Scrap-E Documentation¶

Welcome to Scrap-E, a universal data scraper for Web, APIs, databases, and files.

Overview¶

Scrap-E is a powerful and flexible Python library designed to simplify data extraction from various sources. Built with modern Python (3.13+) and async/await patterns, Scrap-E provides a unified interface for scraping websites, consuming APIs, querying databases, and processing files.

Key Features¶

🌐 Web Scraping: HTTP-based scraping with HttpScraper and JavaScript-heavy sites with BrowserScraper (Playwright)
🔌 API Integration: REST, GraphQL, and WebSocket API support with built-in authentication
🗄️ Database Connectivity: SQL (PostgreSQL, MySQL, SQLite) and NoSQL (MongoDB, Redis) database extraction
📁 File Processing: CSV, JSON, XML, PDF, Excel, and other file format parsing
⚡ High Performance: Async/await architecture with concurrent request handling and connection pooling
🔧 Extensible Architecture: Modular design with pluggable scrapers and configurable pipelines
🛡️ Production Ready: Comprehensive error handling, retry mechanisms, rate limiting, and caching
📊 Data Validation: Pydantic models for type safety and data validation
🖥️ CLI Interface: Command-line tool for quick scraping and batch operations
📈 Monitoring: Built-in statistics, logging, and performance metrics

Architecture¶

Scrap-E is built around several core concepts:

Base Scrapers: Abstract foundation supporting different data sources
Specialized Scrapers: HTTP, Browser, API, Database, and File scrapers
Configuration System: Flexible settings with environment variable support
Result Models: Structured data containers with metadata and error handling
Extraction Rules: Declarative data extraction using selectors, XPath, and JSONPath

Quick Examples¶

HTTP Web Scraping¶

import asyncio
from scrap_e.scrapers.web.http_scraper import HttpScraper
from scrap_e.core.models import ExtractionRule

async def scrape_web():
    scraper = HttpScraper()

    # Add extraction rules
    scraper.extraction_rules = [
        ExtractionRule(
            name="title",
            selector="h1",
            required=True
        ),
        ExtractionRule(
            name="articles",
            selector="article",
            multiple=True
        )
    ]

    # Scrape with session management
    async with scraper.session() as s:
        result = await s.scrape("https://example.com")
        if result.success and result.data.extracted_data:
            print(f"Title: {result.data.extracted_data['title']}")
            print(f"Found {len(result.data.extracted_data['articles'])} articles")

asyncio.run(scrape_web())

Browser Automation¶

from scrap_e.scrapers.web.browser_scraper import BrowserScraper

async def scrape_spa():
    scraper = BrowserScraper()

    result = await scraper.scrape(
        "https://spa-example.com",
        wait_for_selector=".dynamic-content",
        capture_screenshot=True
    )

    if result.success:
        print(f"Page title: {result.data.title}")
        if result.data.screenshot:
            with open("screenshot.png", "wb") as f:
                f.write(result.data.screenshot)

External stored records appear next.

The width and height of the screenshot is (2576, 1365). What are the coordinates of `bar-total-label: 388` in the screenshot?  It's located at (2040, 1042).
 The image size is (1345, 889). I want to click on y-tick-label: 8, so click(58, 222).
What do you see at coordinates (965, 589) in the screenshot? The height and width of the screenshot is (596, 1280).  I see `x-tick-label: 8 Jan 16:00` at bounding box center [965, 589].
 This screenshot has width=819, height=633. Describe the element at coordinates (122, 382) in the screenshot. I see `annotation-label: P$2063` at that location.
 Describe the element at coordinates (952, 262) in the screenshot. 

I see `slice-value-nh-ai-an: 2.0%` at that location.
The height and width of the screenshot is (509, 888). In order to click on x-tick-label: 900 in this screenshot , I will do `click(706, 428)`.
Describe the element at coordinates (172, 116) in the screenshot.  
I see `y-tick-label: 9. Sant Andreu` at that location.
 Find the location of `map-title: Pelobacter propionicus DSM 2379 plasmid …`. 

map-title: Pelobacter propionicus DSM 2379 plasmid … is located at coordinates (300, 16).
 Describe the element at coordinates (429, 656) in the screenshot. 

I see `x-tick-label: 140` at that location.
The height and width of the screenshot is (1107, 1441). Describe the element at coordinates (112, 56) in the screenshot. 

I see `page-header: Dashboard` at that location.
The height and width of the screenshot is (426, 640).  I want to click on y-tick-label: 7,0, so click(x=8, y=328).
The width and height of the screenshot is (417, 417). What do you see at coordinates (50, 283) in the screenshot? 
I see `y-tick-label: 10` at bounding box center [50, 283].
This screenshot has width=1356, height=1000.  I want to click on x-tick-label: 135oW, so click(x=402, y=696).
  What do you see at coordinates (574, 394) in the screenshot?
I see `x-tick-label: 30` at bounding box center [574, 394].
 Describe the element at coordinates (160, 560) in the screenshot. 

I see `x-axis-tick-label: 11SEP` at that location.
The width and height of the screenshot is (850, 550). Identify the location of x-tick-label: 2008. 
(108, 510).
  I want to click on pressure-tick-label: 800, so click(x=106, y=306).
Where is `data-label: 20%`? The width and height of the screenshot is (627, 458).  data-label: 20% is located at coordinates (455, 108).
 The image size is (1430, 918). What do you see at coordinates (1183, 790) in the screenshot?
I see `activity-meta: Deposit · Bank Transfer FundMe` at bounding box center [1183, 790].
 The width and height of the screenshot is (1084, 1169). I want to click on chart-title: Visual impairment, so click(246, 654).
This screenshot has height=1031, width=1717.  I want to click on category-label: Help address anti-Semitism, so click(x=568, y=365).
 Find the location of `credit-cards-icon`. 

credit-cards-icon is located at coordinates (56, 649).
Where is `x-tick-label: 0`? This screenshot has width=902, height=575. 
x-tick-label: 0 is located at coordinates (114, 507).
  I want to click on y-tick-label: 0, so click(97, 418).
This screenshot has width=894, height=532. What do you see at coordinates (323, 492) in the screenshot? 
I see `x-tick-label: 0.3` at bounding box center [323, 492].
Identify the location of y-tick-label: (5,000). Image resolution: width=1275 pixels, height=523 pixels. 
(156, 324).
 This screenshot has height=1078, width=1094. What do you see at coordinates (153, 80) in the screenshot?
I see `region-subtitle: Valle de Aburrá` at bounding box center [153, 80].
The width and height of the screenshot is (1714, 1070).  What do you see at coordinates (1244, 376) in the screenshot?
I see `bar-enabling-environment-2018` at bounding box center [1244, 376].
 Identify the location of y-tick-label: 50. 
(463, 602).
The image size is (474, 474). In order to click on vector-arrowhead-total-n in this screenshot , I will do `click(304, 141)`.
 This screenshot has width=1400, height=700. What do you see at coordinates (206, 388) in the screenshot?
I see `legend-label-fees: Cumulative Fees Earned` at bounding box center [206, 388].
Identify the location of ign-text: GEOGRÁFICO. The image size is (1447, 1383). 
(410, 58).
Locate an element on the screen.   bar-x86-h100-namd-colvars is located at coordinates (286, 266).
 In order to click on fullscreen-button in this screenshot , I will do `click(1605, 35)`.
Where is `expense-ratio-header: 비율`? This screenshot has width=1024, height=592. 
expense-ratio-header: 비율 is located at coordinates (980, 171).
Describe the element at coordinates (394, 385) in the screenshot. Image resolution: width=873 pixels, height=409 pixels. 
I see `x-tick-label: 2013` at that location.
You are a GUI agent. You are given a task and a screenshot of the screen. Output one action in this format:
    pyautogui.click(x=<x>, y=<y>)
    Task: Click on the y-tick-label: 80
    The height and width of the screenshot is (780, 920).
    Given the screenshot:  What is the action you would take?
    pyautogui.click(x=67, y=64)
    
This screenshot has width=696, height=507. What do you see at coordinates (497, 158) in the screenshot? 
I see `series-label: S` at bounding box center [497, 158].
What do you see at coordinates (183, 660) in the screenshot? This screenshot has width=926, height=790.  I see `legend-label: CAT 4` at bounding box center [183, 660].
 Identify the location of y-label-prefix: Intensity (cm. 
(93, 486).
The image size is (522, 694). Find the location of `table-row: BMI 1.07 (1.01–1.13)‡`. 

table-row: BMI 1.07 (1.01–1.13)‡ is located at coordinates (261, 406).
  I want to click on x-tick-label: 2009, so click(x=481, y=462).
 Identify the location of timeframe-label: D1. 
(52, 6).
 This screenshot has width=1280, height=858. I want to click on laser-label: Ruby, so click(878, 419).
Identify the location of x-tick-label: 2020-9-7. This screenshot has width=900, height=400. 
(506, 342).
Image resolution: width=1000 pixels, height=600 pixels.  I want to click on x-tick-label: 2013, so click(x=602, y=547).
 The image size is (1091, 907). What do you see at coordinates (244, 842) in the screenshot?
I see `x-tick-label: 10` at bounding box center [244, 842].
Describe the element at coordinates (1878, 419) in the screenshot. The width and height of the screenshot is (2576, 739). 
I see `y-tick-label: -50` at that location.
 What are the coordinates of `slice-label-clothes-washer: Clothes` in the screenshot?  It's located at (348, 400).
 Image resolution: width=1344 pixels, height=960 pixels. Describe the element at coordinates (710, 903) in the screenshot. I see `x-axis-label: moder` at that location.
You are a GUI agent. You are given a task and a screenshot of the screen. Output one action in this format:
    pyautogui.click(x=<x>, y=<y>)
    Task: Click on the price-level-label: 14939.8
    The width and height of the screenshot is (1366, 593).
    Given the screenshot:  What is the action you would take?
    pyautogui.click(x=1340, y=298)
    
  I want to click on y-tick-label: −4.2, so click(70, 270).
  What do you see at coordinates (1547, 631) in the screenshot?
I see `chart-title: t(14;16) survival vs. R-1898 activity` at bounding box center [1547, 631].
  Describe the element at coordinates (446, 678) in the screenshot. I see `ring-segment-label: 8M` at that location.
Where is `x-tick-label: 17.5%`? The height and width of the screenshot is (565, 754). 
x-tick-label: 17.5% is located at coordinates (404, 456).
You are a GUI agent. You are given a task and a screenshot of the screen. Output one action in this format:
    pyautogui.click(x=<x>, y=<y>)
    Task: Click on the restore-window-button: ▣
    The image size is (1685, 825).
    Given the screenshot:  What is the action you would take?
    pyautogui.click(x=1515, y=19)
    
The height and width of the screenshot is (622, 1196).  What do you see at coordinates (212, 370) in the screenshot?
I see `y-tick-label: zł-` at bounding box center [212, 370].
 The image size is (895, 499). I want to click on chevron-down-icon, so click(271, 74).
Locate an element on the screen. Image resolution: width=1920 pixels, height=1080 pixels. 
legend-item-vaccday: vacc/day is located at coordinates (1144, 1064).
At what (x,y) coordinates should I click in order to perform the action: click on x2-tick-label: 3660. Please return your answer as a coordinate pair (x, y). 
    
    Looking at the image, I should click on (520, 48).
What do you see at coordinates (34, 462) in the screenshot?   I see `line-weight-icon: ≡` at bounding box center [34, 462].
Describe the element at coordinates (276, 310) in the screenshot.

    await scraper._cleanup()

asyncio.run(scrape_spa())

CLI Usage¶

# Simple scraping
scrap-e scrape https://example.com --selector "h1" --selector ".content"

# Batch scraping
scrap-e batch https://site1.com https://site2.com --concurrent 10

# Sitemap extraction and scraping
scrap-e sitemap https://example.com/sitemap.xml --scrape

# System check
scrap-e doctor

Installation¶

From PyPI (when released)¶

pip install scrap-e

From Source (Development)¶

git clone https://github.com/beelzer/scrap-e.git
cd scrap-e
uv sync --dev

Post-Installation Setup¶

After installation, run these commands to complete setup:

# Install pre-commit hooks (development)
pre-commit install

# Install Playwright browsers (for browser scraping)
playwright install

# Verify installation
scrap-e doctor

Documentation Structure¶

Getting Started: Installation, configuration, and your first scraper
User Guide: Detailed guides for different scraping scenarios
API Reference: Complete API documentation
Contributing: How to contribute to the project

Support¶

GitHub Issues: Report bugs or request features
Documentation: You're reading it!
Examples: Check the examples directory in the repository

License¶

Scrap-E is released under the MIT License. See the LICENSE file for details.